Para murid SD yang mengikuti edukasi ini diharapkan dapat memahami prinsip keamanan penggunaan obat bagi anak usia dini, yaitu hanya minum obat dengan izin orang tua atau wali,tidak berbagi obat atau menggunakan obat orang lain, menyimpan obat di tempat yang aman dalam wadah aslinya, dan membuang obat yang tidak lagi dipakai dengan cara yang benar.

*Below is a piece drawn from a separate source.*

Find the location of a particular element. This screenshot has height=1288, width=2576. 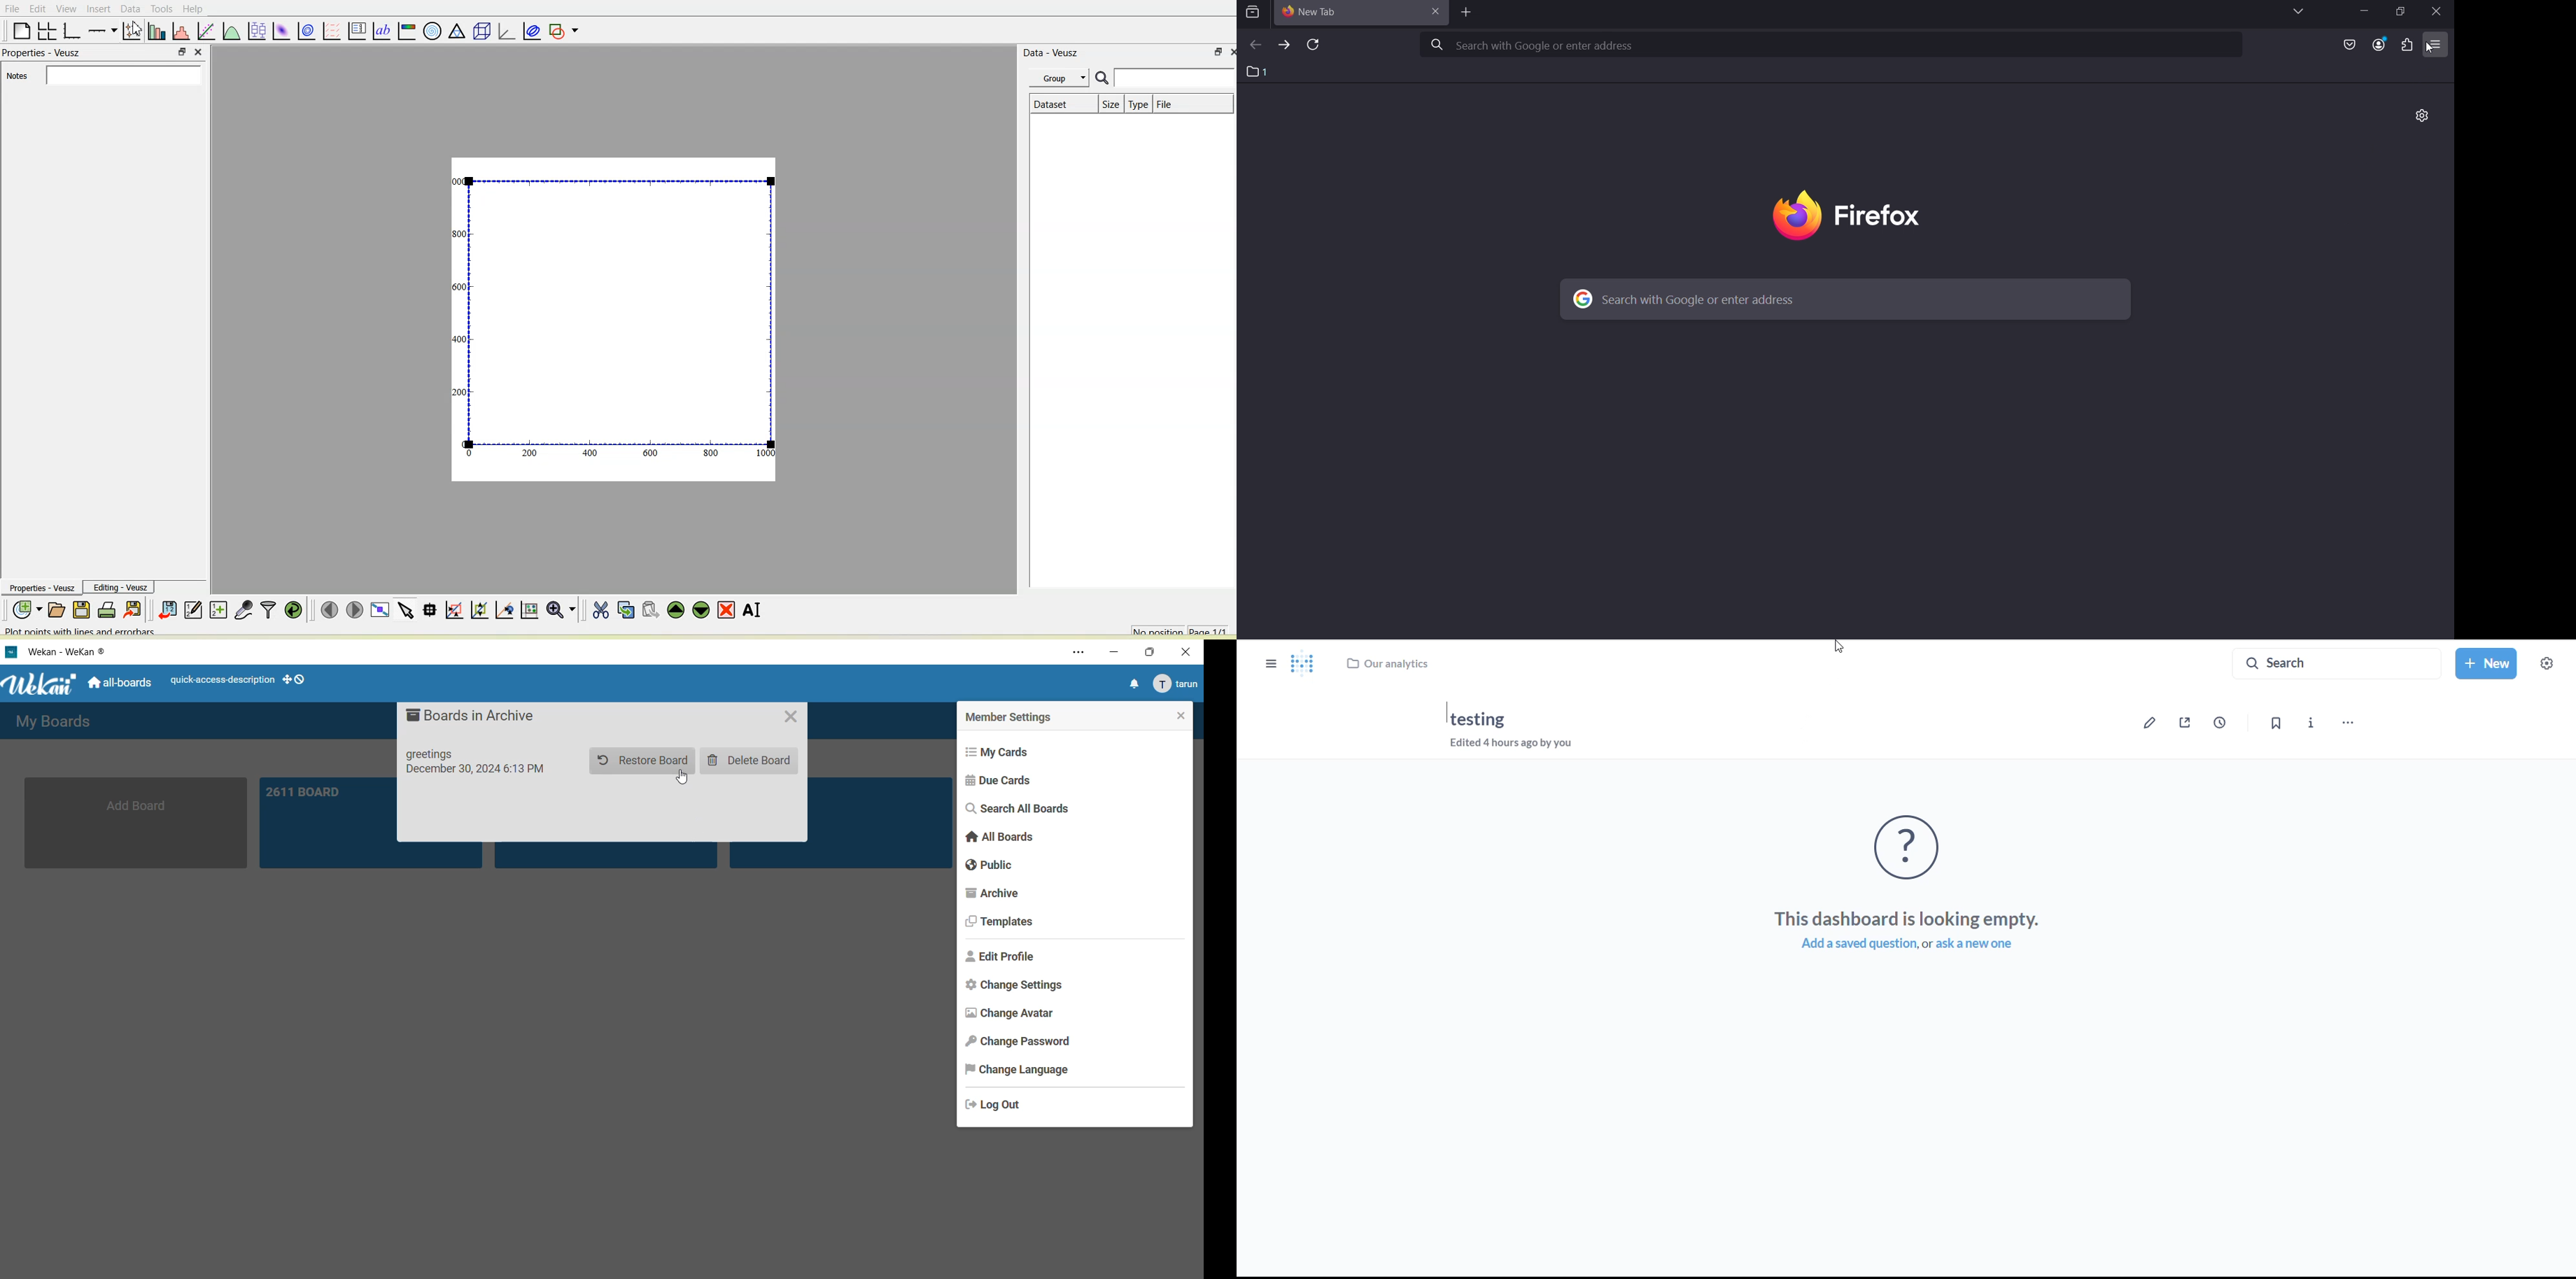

Dalam acara tersebut, Fahmi Massiara memaparkan hasil riset BNN tahun 2015 dimana penyalahgunaan obat pada anak pertama kali dilakukan pada usia 10 tahun dan rata-rata paling banyak dilakukan pada usia 13 tahun.

“Kami berharap pengetahuan tentang penggunaan obat yang baik dan benar ini akan membekali anak-anak sekalian dengan dasar yang kuat tentang cara penggunaan obat yang tepat dan menghindari penyalahgunaan obat, khususnya sebelum anak-anakku mencapai usia remaja dan dewasa’, kata Fahmi Massiara.

Tingkat Penyalahgunaan obat di Majene mengalami fluktuasi selama 3 tahun terakhir. Pada tahun 2016 terdapat 15 kasus terdiri dari 14 kasus narkoba dan 1 kasus penyalahgunaan obat keras, tahun 2017 meningkat menjadi 20 kasus 12 kasus narkoba dan 8 kasus penyalahgunaan obat keras, dan pada tahun 2018 turun 11 kasus dari 10 kasus narkoba dan 1 kasus penyalahgunaan obat.